It seems likely that Kipling’s Shere Kahn, the tiger, was ERB’s inspiration for his Sabor. Even Atamian is willing to give Kipling this much: “ (Burroughs) was generally influenced, or more correctly, inspired, by Kipling, but not specifically in Tarzan’s creation (Atamian, 30).
The lion played its role in Greek and Roman mythology, which was as much an influence on Burroughs as Kipling. The first of the twelve labors of Hercules (or “Heracles” as Graves correctly spells it since it means “Glory of Hera”) was to kill and flay the Nemean or Cleonaean lion, an enormous beast with a pelt proof against iron, bronze, and stone. After trying to slay the beast with arrows, his sword, and his club, he finally choked it to death. (Graves, 103-104). Of course, this reminds the ERB fan of Tarzan’s battle with Sabor at the window of his cabin in chapter 15 of Apes where he kills Sabor (the tiger) with his bare hands, employing a “full Nelson” and breaking his/her neck. Burroughs tells us that “Clayton saw a thing done which not even the eternal heavens had ever seen before,” but he certainly knew about Heracles and Samson (who repeated the feat in the Hebrew version of this tale). Since Burroughs knew of these previous stories, he was not pointing out the exclusiveness of Tarzan’s feat, but calling upon the eternal heavens to observe how his character now joins in that immortal band.

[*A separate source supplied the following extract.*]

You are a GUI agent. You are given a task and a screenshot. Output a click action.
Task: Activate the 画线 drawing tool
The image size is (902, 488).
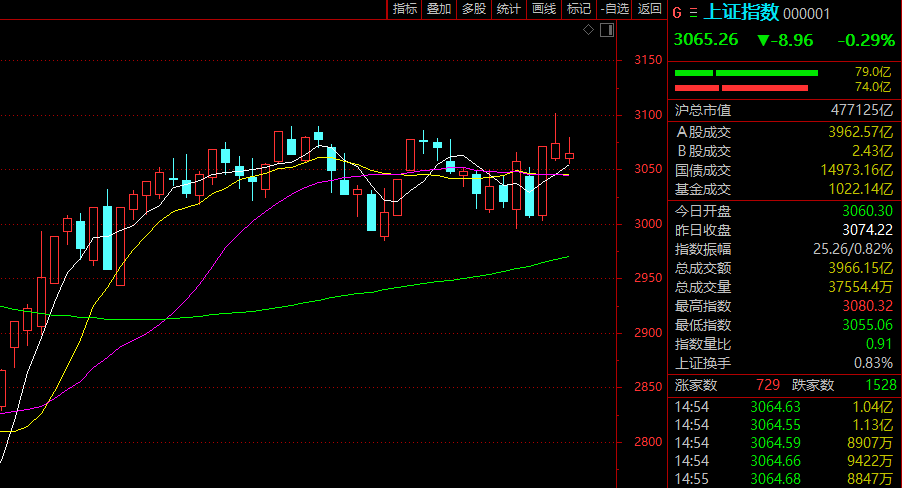point(543,9)
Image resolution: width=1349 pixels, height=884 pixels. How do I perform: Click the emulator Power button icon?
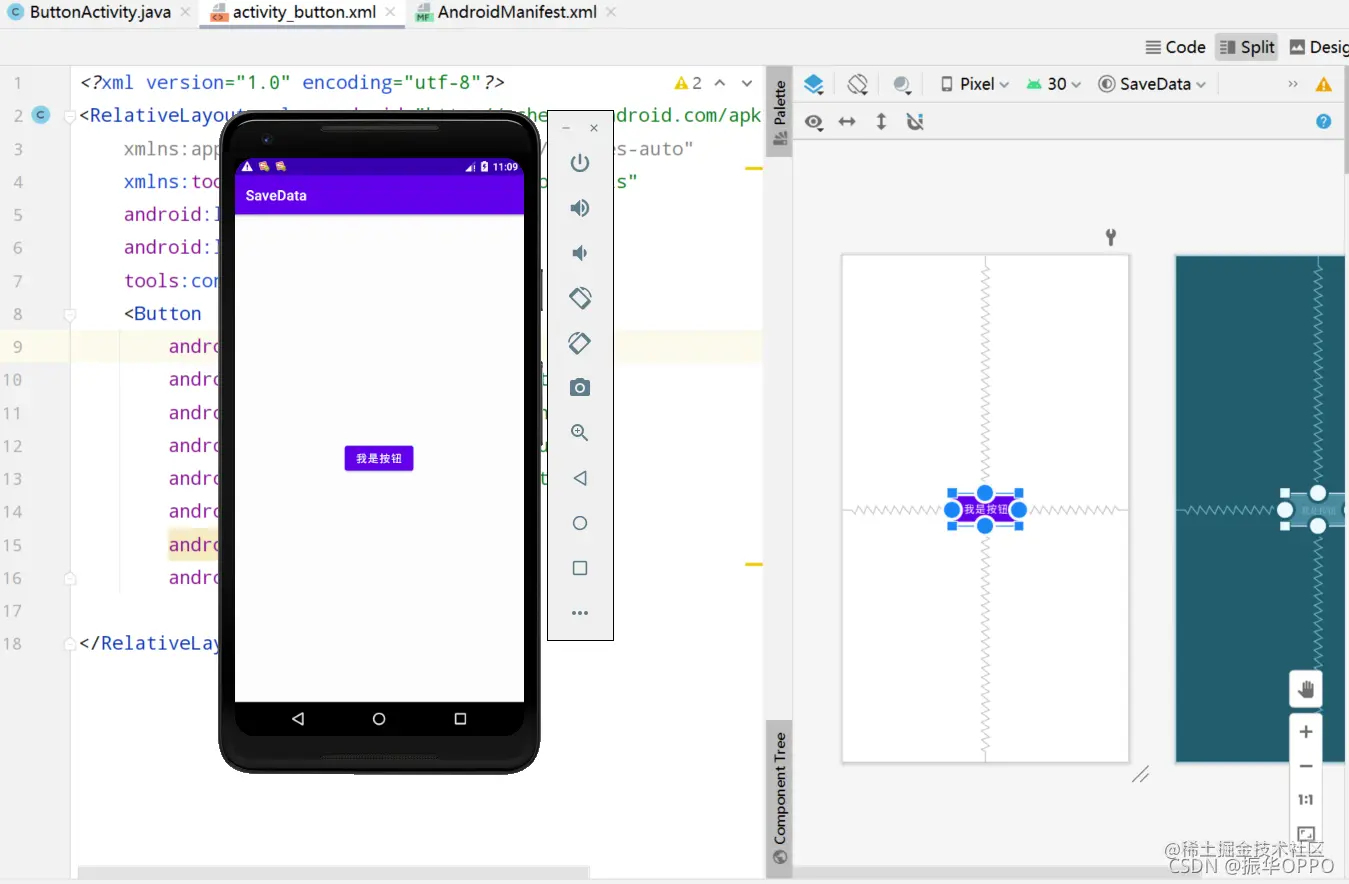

Heracles skinned the lion, using its own claws for the otherwise impossible task, and wore the invulnerable pelt as armor, and the head as a helmet. (Graves, 105). Tarzan’s pelt of Sabor dried out and became as stiff as a board before he could use it, which demonstrates the fact that he had chosen the wrong symbolic dress. Tarzan was to be garbed most of the time in a leopard skin, although he did wear a lion pelt upon occasions.
In story # 8 Jungle Tales of Tarzan, the Ape-man is nearly killed by the members of his tribe when he appears dressed in a lion pelt. Later in story #11 “Jungle Joke” Tarzan plays the lion skin trick again, but this time on the cannibals to a good effect when he pulls a switch and frees a real lion into the village. The natives come to believe that Tarzan is able to change himself from a lion to a man, and back again into a lion, which of course is one of the main Tarzanic themes -- a man divided between two natures. (Burroughs, JT, 292).
||Kipling’s Mowgli too shares this struggle between life in the wild
and life among his own kind. Rather than dispute about influences
or inspiration, it is more fruitful to look at the stories and see where
they bear comparison with each other, especially in relation to Sabor,
Mowgli too desires the pelt of the tiger, but not to wear as did Tarzan. When Shere Khan’s striped hide was taken by Mowgli, it was spread out on Council Rock and he sang and danced upon it, “leaping up and down on the rattling skin, and beating time with his heels till he had no more breath left” (Kipling, 90). Thus, he performed a ritual celebrating the death of the tiger, one might say, a private Dum-Dum, to mark the defeat of his enemy.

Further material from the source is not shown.